> **WHAT IS BEING ASKED**
Please turn the data below into a Markdown table with the columns "Row" and "Text": one row per nonblank line, numbered in order, with the pictures left out.

> **EXTRACTED DATA**

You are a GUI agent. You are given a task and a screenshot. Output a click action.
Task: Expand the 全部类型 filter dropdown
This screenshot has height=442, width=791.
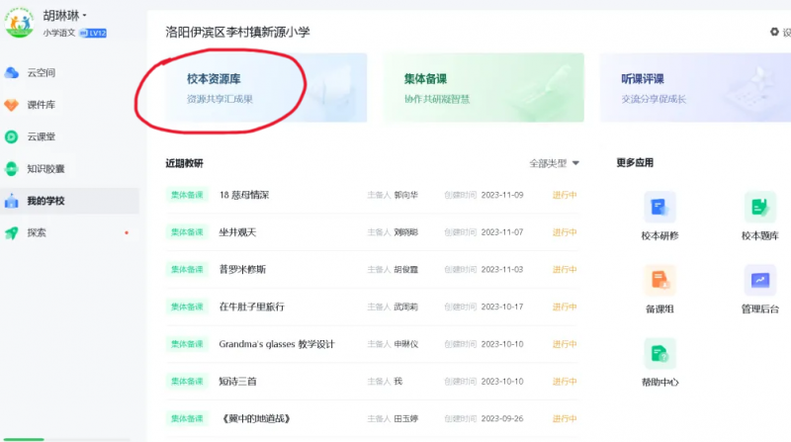pos(554,163)
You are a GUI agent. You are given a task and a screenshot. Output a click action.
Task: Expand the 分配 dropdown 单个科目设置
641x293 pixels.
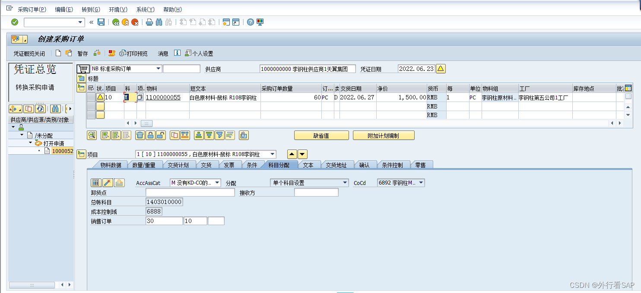tap(343, 182)
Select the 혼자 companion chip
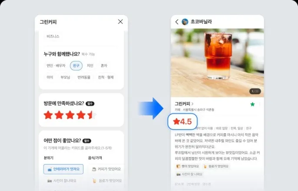Viewport: 298px width, 191px height. pyautogui.click(x=104, y=66)
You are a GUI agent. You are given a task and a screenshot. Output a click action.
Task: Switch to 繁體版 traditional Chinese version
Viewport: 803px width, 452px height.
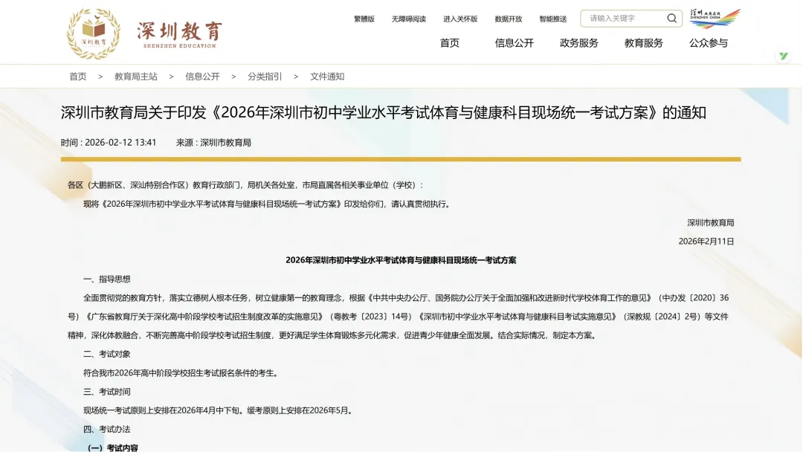364,19

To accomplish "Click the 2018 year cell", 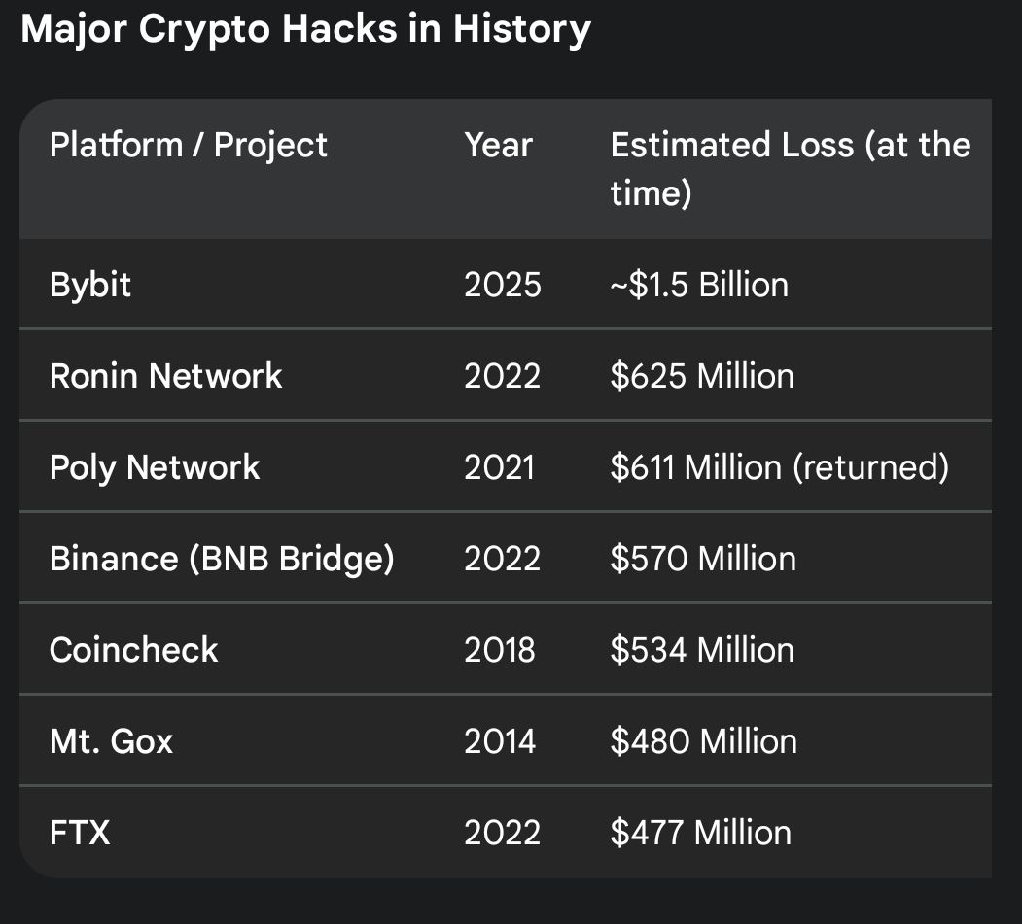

> **FINISHED ANSWER**
| Row | Text |
|---|---|
| 1 | You are a GUI agent. You are given a task and a screenshot. Output a click action. |
| 2 | Task: Expand the 全部类型 filter dropdown |
| 3 | This screenshot has height=442, width=791. |
| 4 | pos(554,163) |
| 5 | You are a GUI agent. You are given a task and a screenshot. Output a click action. |
| 6 | Task: Expand the 分配 dropdown 单个科目设置 |
| 7 | 641x293 pixels. |
| 8 | tap(343, 182) |
| 9 | Select the 혼자 companion chip |
| 10 | Viewport: 298px width, 191px height. pyautogui.click(x=104, y=66) |
| 11 | You are a GUI agent. You are given a task and a screenshot. Output a click action. |
| 12 | Task: Switch to 繁體版 traditional Chinese version |
| 13 | Viewport: 803px width, 452px height. |
| 14 | 364,19 |
| 15 | To accomplish "Click the 2018 year cell",  |